# START OF Recorded information

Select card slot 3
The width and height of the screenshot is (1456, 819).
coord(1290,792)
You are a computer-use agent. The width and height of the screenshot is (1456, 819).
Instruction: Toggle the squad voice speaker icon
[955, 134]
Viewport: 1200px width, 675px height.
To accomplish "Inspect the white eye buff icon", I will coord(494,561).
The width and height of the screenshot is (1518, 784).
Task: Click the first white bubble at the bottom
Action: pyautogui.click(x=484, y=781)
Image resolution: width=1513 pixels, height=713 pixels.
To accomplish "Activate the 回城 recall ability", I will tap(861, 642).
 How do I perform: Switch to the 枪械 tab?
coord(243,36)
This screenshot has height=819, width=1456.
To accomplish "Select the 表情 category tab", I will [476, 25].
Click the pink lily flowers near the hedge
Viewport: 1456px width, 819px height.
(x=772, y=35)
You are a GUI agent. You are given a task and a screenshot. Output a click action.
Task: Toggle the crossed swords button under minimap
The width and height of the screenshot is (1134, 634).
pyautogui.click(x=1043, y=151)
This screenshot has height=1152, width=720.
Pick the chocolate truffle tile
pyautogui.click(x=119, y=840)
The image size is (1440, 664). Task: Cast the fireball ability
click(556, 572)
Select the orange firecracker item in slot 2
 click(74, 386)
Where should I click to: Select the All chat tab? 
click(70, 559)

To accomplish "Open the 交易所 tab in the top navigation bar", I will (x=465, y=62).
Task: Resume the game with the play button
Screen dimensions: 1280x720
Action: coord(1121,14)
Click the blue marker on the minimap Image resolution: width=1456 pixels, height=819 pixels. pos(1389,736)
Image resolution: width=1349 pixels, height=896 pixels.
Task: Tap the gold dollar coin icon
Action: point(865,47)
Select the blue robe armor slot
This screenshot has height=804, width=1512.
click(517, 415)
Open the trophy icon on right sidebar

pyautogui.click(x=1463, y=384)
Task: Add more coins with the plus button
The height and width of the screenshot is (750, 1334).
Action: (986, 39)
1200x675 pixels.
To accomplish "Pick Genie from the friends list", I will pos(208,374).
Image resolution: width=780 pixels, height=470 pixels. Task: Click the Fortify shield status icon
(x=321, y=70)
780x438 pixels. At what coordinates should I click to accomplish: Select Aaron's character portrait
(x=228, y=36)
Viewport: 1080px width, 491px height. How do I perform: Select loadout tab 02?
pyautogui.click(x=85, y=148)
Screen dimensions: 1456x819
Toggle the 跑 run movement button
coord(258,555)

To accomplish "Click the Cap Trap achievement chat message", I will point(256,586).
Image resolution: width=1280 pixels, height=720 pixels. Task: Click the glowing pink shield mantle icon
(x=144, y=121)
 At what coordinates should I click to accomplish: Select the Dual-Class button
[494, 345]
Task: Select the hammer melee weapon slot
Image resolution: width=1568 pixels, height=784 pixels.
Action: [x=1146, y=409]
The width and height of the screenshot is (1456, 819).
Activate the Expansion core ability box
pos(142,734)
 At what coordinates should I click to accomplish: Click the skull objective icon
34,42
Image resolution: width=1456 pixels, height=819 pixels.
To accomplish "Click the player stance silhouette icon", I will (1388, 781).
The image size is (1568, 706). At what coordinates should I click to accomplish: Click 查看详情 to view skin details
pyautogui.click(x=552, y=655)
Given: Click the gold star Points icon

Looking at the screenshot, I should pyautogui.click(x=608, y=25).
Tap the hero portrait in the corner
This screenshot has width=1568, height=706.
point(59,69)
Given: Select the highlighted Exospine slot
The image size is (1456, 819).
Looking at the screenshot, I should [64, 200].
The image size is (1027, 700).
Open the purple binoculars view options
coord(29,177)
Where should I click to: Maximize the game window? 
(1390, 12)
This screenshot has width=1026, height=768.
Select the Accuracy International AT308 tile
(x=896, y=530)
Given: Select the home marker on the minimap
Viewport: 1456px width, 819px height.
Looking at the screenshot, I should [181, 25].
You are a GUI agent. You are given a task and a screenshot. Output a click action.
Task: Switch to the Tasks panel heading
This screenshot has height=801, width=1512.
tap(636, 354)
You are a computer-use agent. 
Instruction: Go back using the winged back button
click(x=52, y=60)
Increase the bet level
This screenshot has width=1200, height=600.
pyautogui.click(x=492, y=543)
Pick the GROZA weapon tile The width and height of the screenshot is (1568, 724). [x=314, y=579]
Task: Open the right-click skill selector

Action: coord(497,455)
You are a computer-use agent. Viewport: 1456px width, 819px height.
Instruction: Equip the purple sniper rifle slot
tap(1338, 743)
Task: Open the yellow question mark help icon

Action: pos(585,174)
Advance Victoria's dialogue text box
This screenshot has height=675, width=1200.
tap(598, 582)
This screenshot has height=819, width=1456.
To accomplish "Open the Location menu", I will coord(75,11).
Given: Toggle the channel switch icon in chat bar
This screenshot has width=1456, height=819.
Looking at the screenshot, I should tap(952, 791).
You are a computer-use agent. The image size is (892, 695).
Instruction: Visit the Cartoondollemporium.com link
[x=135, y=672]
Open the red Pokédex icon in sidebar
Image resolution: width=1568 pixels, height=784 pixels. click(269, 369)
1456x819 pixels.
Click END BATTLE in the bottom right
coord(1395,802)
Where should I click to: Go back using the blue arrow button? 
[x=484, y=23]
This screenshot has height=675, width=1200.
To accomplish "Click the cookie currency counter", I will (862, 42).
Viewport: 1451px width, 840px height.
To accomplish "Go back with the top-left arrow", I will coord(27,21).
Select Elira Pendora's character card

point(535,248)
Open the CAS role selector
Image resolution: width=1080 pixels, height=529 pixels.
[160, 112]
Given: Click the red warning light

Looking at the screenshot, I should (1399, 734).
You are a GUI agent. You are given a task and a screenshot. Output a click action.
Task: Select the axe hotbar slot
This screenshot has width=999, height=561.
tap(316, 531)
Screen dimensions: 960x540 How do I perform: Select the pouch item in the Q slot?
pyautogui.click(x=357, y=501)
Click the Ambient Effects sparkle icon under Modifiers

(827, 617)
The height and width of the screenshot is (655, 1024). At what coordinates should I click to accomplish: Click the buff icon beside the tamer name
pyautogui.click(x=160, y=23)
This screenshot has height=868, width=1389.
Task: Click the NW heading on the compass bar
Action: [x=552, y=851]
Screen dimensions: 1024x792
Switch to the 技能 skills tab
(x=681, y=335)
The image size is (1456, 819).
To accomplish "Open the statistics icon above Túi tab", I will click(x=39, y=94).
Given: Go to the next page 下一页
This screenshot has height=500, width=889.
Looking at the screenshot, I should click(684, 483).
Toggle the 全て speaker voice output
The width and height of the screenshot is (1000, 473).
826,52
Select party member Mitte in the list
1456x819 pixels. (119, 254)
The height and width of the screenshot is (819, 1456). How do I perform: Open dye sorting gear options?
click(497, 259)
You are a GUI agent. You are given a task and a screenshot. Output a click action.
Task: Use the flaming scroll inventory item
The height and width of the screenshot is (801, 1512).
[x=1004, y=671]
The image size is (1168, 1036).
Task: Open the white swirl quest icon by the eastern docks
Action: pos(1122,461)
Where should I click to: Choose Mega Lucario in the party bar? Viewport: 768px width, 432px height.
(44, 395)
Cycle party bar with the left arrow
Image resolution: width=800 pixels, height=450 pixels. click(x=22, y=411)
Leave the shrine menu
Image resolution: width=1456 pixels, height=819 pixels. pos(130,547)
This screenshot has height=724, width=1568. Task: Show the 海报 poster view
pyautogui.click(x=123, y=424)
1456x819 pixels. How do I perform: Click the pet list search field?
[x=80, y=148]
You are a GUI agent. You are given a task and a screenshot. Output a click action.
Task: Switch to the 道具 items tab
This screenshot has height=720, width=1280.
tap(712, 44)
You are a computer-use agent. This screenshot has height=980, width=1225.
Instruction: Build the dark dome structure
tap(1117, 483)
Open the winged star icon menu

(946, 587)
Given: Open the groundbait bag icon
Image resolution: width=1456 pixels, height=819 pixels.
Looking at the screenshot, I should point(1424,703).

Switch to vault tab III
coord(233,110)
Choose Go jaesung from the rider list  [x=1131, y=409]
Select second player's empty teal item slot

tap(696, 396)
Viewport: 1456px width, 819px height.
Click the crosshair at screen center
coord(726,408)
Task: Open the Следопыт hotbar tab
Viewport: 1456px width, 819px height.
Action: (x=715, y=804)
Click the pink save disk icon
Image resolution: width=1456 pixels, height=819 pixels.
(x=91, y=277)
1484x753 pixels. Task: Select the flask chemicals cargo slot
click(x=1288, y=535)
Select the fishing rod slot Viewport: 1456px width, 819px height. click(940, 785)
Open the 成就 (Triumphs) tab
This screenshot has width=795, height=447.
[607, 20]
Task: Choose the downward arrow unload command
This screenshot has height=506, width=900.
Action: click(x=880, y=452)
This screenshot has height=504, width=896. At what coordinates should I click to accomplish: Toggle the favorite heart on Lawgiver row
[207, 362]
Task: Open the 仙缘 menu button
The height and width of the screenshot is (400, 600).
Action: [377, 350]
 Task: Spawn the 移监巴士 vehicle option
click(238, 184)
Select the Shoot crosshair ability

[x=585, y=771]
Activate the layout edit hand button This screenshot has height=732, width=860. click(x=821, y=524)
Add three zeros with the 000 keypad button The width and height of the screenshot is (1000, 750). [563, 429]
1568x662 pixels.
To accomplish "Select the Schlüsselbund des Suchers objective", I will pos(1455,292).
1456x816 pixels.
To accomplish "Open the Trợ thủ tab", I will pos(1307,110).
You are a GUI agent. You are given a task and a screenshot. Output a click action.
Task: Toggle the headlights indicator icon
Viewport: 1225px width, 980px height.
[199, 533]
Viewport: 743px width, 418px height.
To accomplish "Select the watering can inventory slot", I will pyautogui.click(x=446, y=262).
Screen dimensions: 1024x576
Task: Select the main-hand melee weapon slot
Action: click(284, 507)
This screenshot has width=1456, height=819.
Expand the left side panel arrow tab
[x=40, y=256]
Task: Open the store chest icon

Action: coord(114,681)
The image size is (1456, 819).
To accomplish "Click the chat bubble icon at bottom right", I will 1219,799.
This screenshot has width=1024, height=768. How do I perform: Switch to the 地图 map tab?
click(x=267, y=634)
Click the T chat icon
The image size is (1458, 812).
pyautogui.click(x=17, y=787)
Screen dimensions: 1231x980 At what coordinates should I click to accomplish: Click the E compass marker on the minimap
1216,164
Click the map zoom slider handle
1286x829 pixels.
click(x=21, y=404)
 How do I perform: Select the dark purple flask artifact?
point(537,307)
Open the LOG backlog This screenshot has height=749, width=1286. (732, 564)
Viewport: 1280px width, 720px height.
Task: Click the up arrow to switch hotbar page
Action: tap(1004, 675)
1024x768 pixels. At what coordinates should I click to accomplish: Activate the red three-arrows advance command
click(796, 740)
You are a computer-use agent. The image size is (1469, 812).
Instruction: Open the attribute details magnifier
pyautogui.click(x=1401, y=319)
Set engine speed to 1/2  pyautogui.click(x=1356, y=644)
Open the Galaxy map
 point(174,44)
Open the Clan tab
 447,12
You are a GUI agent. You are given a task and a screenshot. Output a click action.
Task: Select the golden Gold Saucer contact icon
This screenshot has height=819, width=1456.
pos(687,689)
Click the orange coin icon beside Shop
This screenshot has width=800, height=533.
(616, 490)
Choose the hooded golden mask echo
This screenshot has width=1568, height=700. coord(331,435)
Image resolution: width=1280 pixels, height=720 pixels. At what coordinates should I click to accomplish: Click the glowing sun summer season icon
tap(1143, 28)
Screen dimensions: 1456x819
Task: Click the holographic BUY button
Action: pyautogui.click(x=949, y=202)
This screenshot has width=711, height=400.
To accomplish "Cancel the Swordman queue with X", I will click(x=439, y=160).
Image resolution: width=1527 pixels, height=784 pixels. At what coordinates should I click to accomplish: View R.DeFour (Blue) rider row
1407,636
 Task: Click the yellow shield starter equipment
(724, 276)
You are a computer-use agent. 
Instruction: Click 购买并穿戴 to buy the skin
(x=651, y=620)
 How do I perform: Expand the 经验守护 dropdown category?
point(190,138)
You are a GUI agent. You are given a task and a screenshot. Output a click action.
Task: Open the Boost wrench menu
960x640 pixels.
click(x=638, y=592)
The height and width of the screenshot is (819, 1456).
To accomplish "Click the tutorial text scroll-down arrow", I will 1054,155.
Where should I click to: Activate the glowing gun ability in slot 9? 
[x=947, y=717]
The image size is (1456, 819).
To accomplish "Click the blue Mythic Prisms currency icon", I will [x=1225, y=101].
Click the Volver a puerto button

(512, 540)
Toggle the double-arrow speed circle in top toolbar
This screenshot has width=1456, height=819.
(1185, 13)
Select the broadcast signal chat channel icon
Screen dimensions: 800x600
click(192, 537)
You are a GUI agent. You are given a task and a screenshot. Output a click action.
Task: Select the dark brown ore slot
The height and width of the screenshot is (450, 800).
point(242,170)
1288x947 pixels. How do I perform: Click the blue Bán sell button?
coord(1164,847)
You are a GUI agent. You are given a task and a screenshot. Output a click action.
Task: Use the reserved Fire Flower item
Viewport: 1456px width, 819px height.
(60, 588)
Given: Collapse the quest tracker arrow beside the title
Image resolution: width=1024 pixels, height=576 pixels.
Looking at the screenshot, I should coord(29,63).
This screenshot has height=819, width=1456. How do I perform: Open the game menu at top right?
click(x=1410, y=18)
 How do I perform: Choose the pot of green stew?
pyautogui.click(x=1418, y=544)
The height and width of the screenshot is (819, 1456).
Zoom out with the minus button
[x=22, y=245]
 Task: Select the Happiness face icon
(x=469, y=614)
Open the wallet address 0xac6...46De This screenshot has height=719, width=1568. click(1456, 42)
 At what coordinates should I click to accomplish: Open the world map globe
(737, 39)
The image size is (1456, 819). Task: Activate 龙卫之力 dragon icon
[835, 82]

# END OF Recorded information

Identify every line in the records above that contains the word "heading", matching case exactly, and copy each of those lines.

= Result of the exercise =
Task: Switch to the Tasks panel heading
Task: Click the NW heading on the compass bar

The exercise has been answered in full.